* [Task inputs]:
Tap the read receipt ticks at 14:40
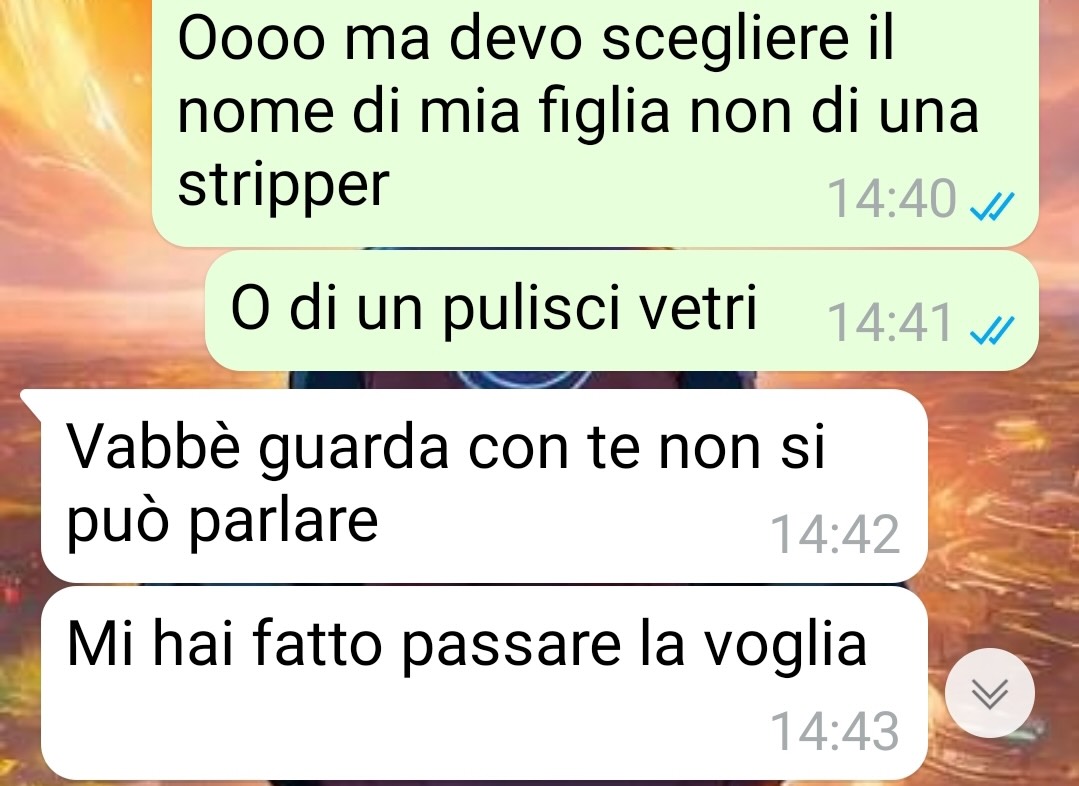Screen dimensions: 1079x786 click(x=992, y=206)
...
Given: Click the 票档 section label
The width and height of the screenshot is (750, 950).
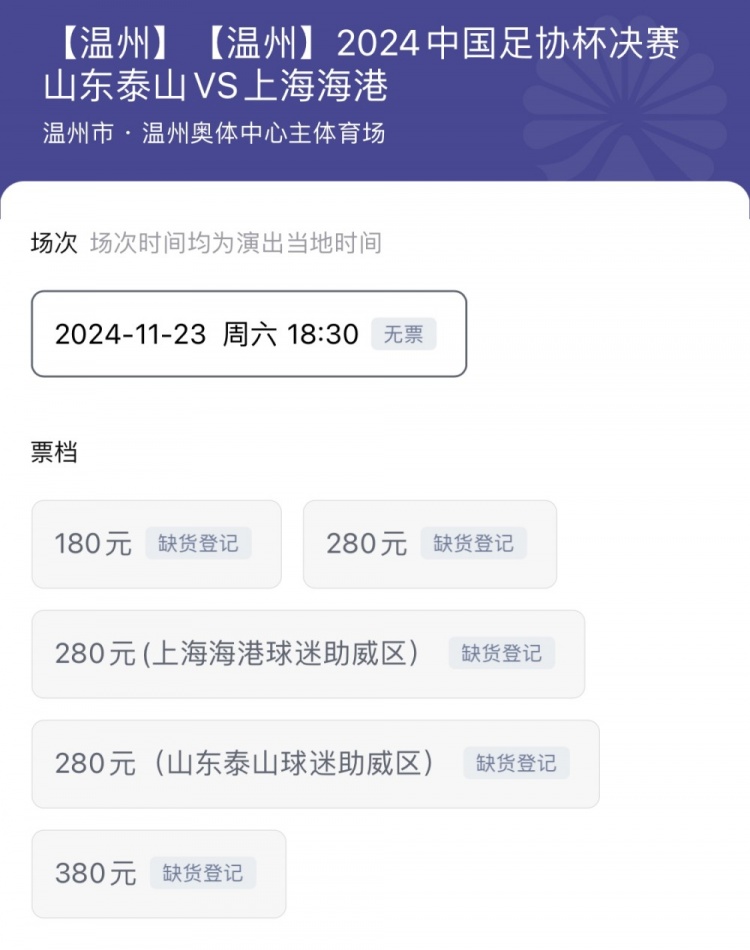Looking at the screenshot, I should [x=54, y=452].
--
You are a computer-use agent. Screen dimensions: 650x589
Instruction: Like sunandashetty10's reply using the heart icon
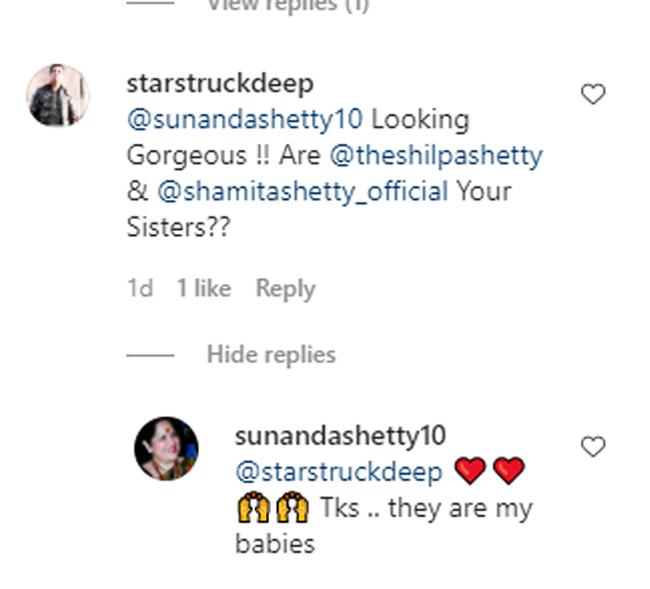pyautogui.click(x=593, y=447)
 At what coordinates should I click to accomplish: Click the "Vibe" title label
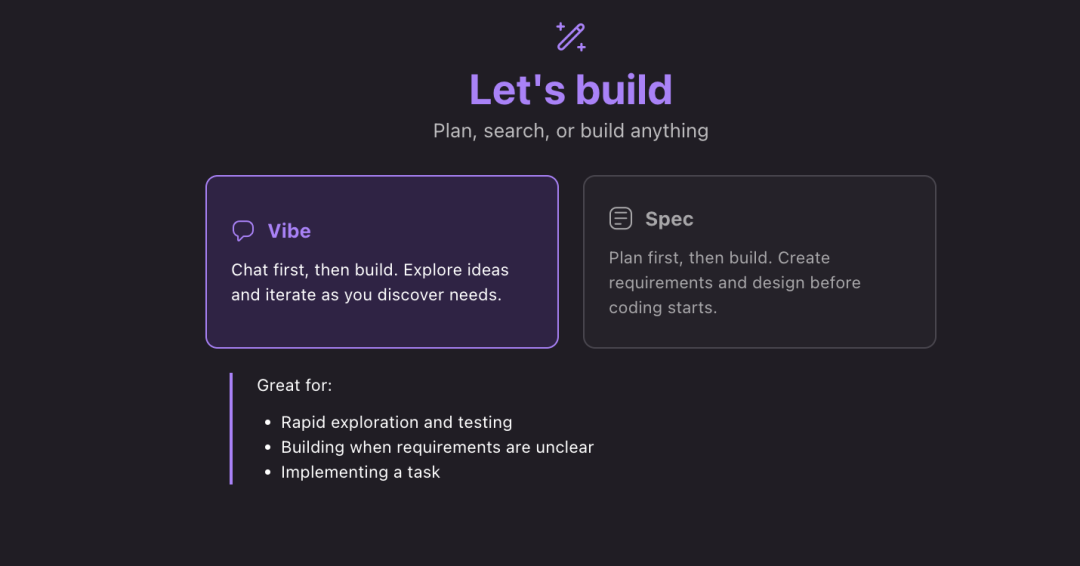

* [Prompt]:
Using the data above, transcribe exactly the lines between those containing "You are a computer-use" and "At what coordinates", inclusive, and leave every picture behind.

* [Exercise output]:
You are a computer-use agent. Screen dimensions: 650x589
Instruction: Like sunandashetty10's reply using the heart icon
pyautogui.click(x=593, y=447)
 At what coordinates should I click to accomplish: Click the "Vibe" title label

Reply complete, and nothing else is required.